English

Saudi Arabia alerted Britain of terror attack prior to London bombings

According to US intelligence sources, British officials received a credible warning months before the July 2005 London bombings, which killed 52 people.

An article in the February 5 Observer cites senior White House sources confirming that very specific information issued by Saudi intelligence authorities in early 2005 was passed on to Britain. Saudi intelligence reported that there was a bomb plot involving four Islamic militants, some of whom would be British citizens. The bombers could target the London Underground within the next six months.

The claim that the Saudis had passed information to London about a bomb plot was first revealed by the Observer in August 2005. At that time, British security sources categorically denied they had received any warnings that might have prevented the July bombings. According to the paper, British sources said “they did not recognise” the specific information in the Saudi claims.

In its latest article, the paper says that high-ranking counterterrorism agents working for the US National Security Council have now confirmed that such a warning was received by American and British officials in early 2005.

According to the Observer, the Saudi security advisor was “convinced” the intelligence transmitted to London was “directly linked” to the July bombings.

A statement issued in August 2005 by Prince Turki al-Faisal, Saudi ambassador to the UK, confirmed, “There was certainly close liaison between the Saudi Arabian intelligence authorities and the British intelligence authorities some months ago when information was passed to Britain about a heightened terrorist threat to London.”

The Saudi intelligence is said to be based on information obtained from intercepted mobile phone calls from Kareem al-Majati, named as one of Al Qaeda’s leaders in the region, to Mohammed Siddiqui Kahn, who headed the four-man terrorist cell that detonated the London bombs.

According to the Observer, a Saudi official said, “It was clear to us that there was a terror group planning an attack in the UK. We passed all this information on to both MI5 and MI6 at the time. We are now investigating whether these calls were directly to the London bombers. It is our conclusion that either these were linked, or that a completely different terror network is still at large in Britain.”

The revelations in the Observer cast a sharp light over the seemingly inexplicable decision to lower the terrorist threat level in the UK less than a month before the attacks. The terror threat remained lowered despite Britain hosting the G8 conference of the leaders of the world’s most powerful nations—including President George W. Bush—that necessitated a massive security operation.

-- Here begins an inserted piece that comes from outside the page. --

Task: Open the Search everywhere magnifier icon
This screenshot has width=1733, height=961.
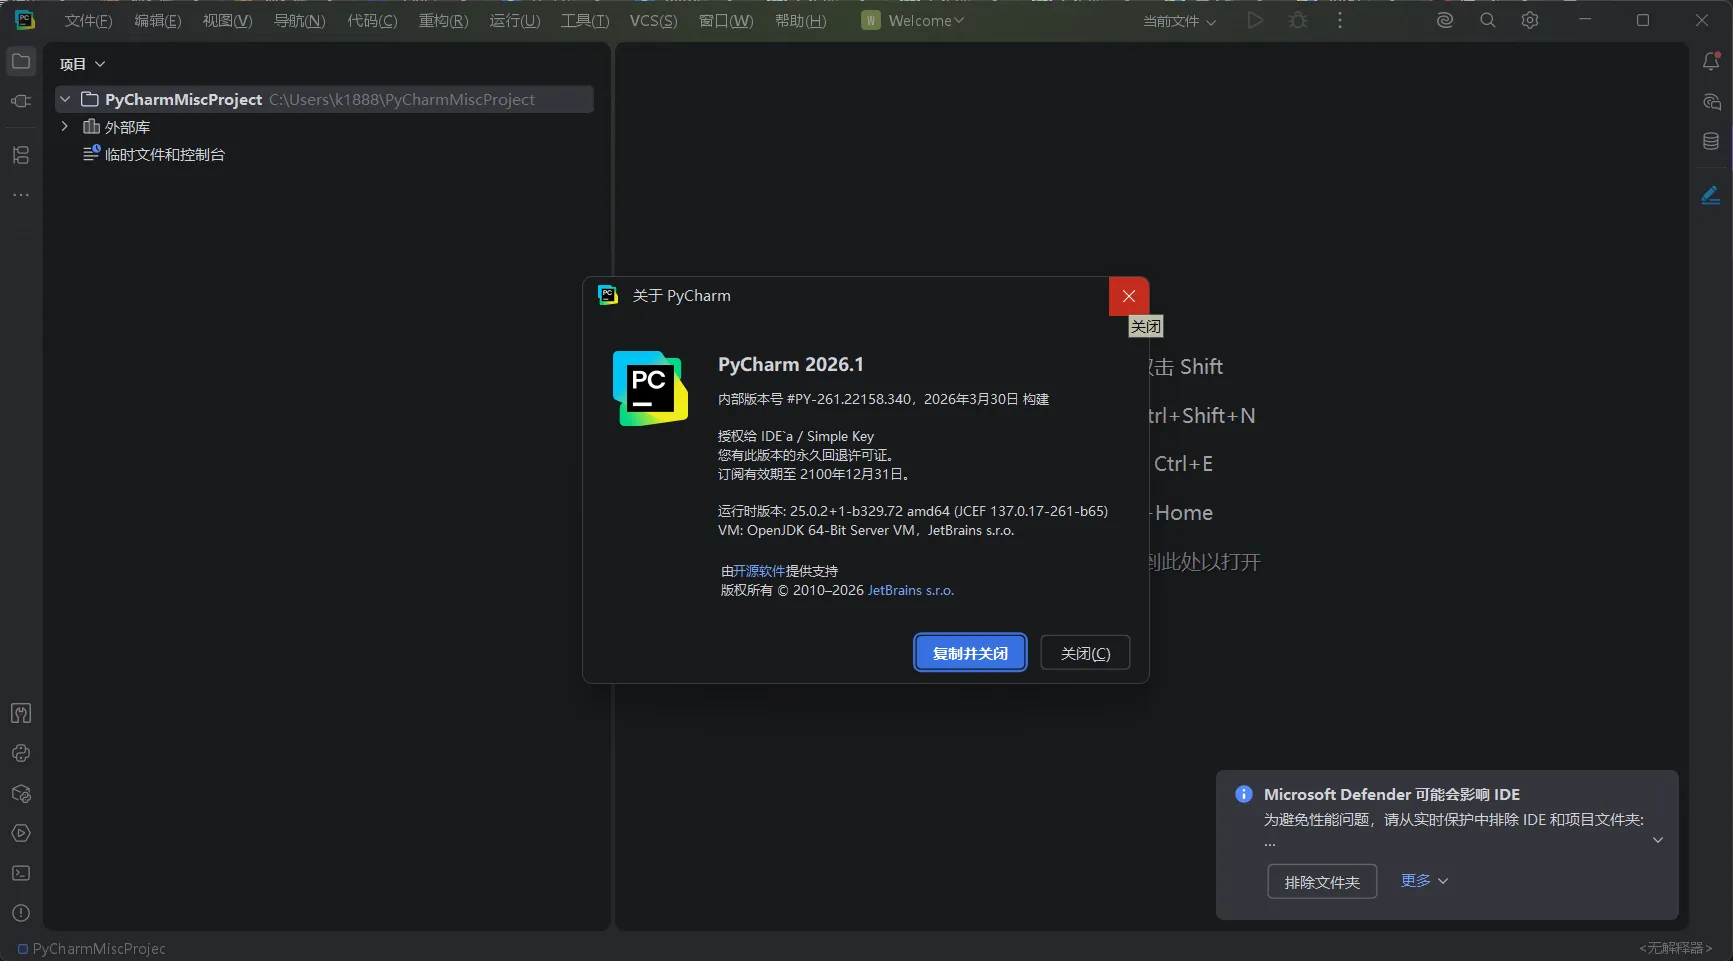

In January 2006, the Sunday Times reported it had seen a leaked document from Britain’s Joint Terrorism Analysis Centre (JTAC) claiming the secret services still knew very little about the July 7 bombings and the failed July 21 attack.

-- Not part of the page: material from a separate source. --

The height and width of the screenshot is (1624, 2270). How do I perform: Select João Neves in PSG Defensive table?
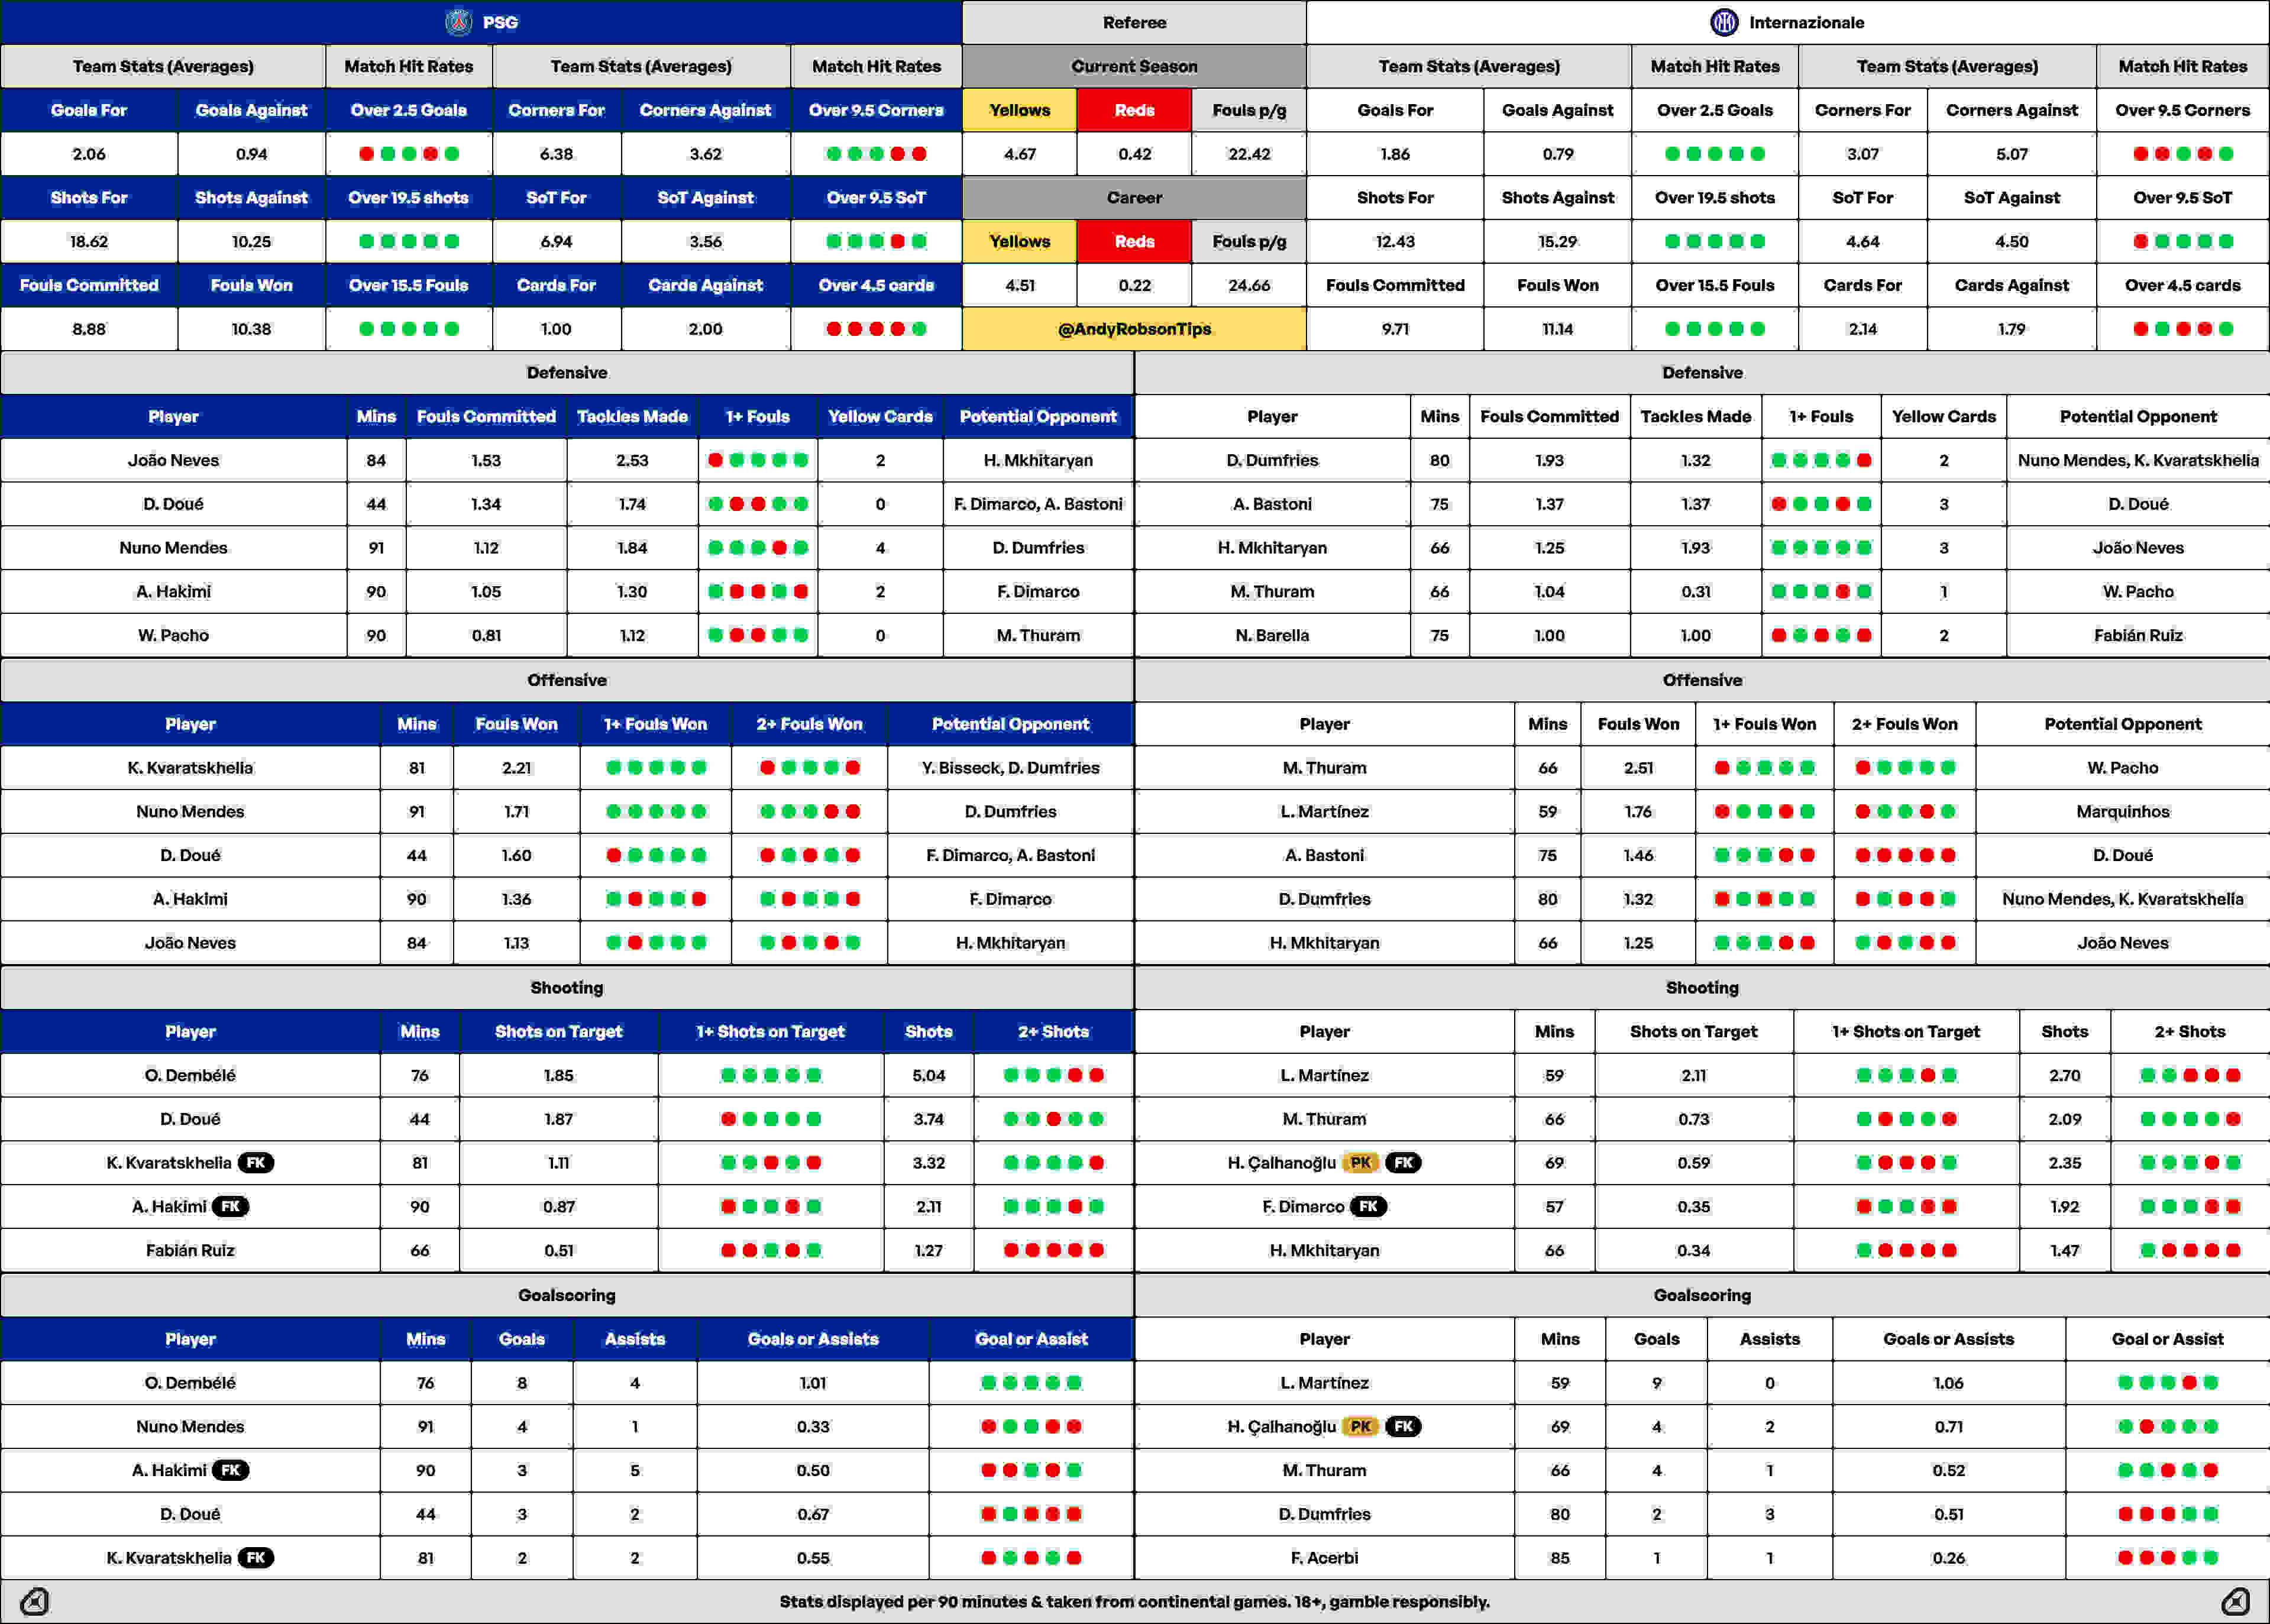click(x=173, y=460)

“We do not know how, when and with whom the attack planning originated. And we still do not know what degree of external assistance either group had,” the 8-page report states.

Further on, the JTAC document says, “How long the 7/7 attack had been planned remains unknown.”

If Saudi intelligence did indeed pass on information to their British counterparts about a possible Al Qaeda plot to bomb the London Underground, why is there no reference to this in the JTAC report?

Last year, on July 7, the US-based Stratfor intelligence web site reported rumours within intelligence services that Israel’s Mossad had also warned MI5 of a possible terror attack.

Further, some of the bombers were known to the security services. One of them, Mohammed Sidique Khan, was scrutinised by MI5 in 2004 as part of an inquiry into an alleged plot to explode a truck bomb outside a London target.

The explanation that this simply reveals extraordinary intelligence failures becomes more and more unconvincing.

If Britain was informed of a threat, why was this ignored at the time? And why did the security services subsequently deny that the information had been sent by Saudi Arabia?

The Bush administration seized on 9/11 as a pretext for the invasion of Afghanistan and then Iraq, as well as an excuse to implement a raft of antidemocratic legislation. There is a substantial body of information pointing to the fact that those responsible for 9/11 were also known to the CIA and that a decision had been taken within the highest levels of the security services and the government to allow a terrorist atrocity to be committed to facilitate this agenda.

The London bombings were also seized upon by the Blair government in order to abrogate longstanding democratic rights and strengthen the powers of the police and secret services—including implementing a “shoot-to-kill” policy for alleged terror suspects that resulted in the police murder of the young Brazilian worker Jean Charles de Menezes.

It appears that on the issue of having prior knowledge of and possibly even collusion with the perpetration of a terrorist crime, London may once again have followed Washington’s lead.